# [Task]
Report the lines of the data below that contain the string "agent".

[Records drawn from a dataset]
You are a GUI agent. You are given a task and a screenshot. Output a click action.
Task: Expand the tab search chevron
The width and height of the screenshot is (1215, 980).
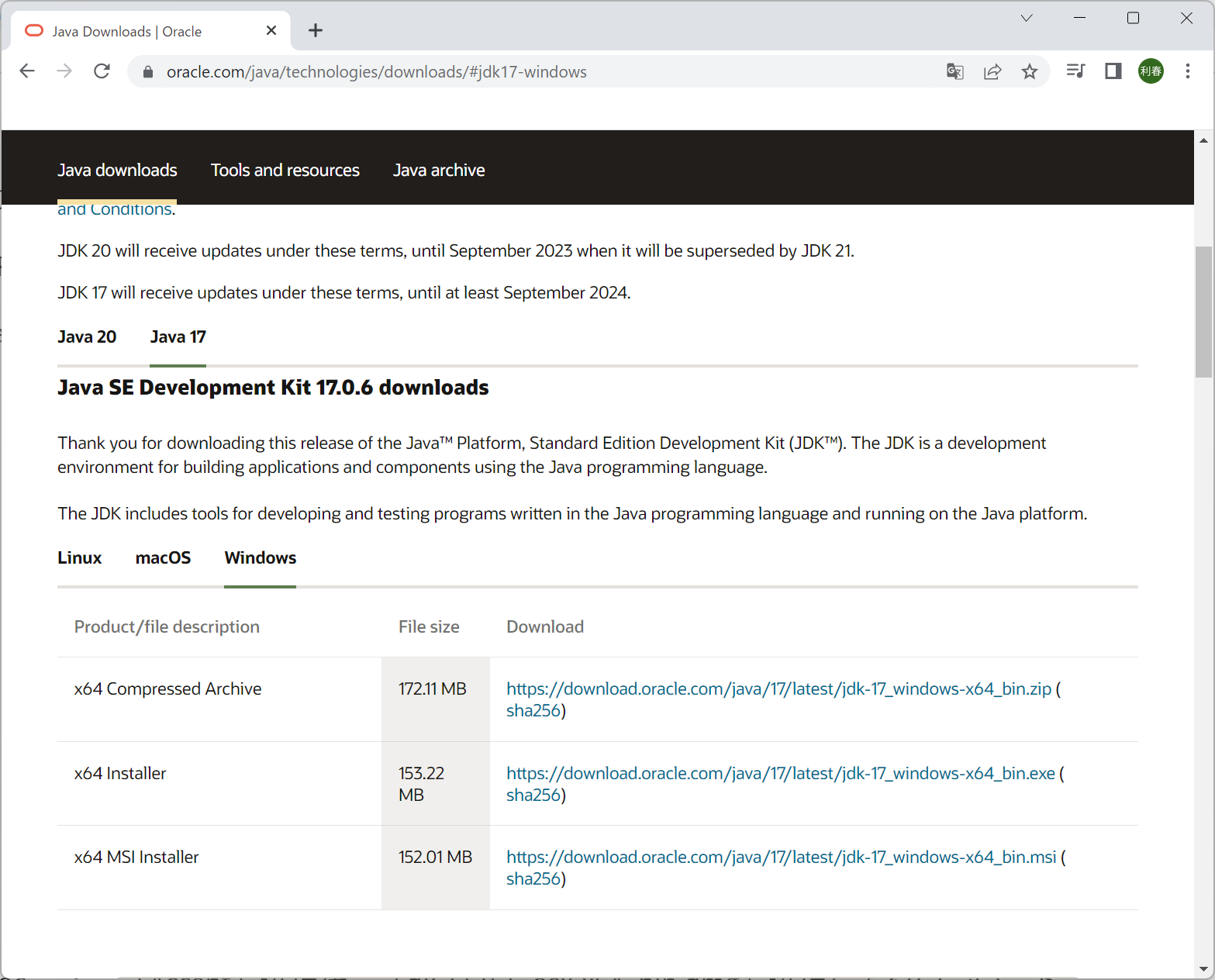coord(1026,18)
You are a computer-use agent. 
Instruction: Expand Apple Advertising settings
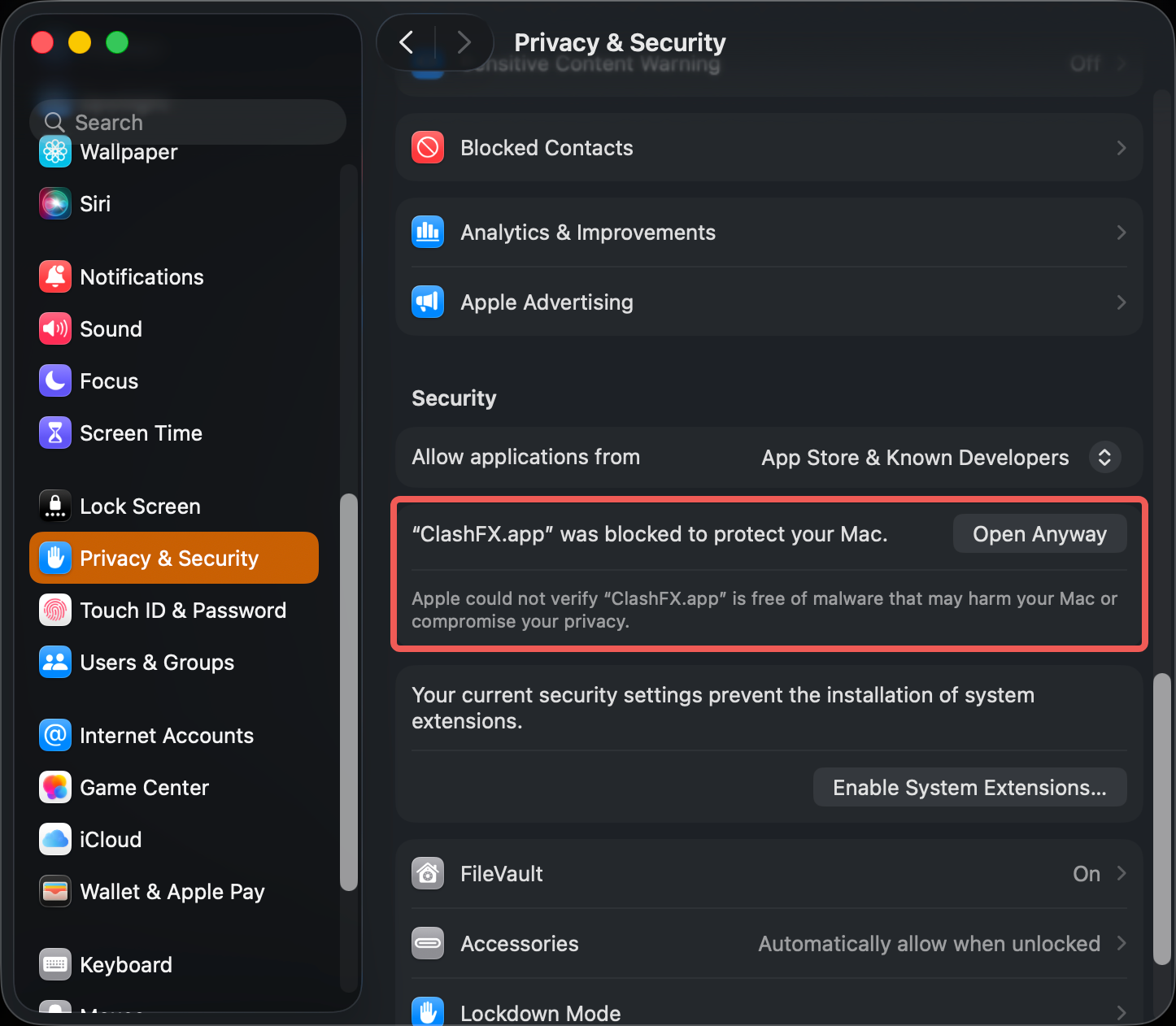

# [Task output]
You are a GUI agent. You are given a task and a screenshot. Output a click action.
You are a computer-use agent. 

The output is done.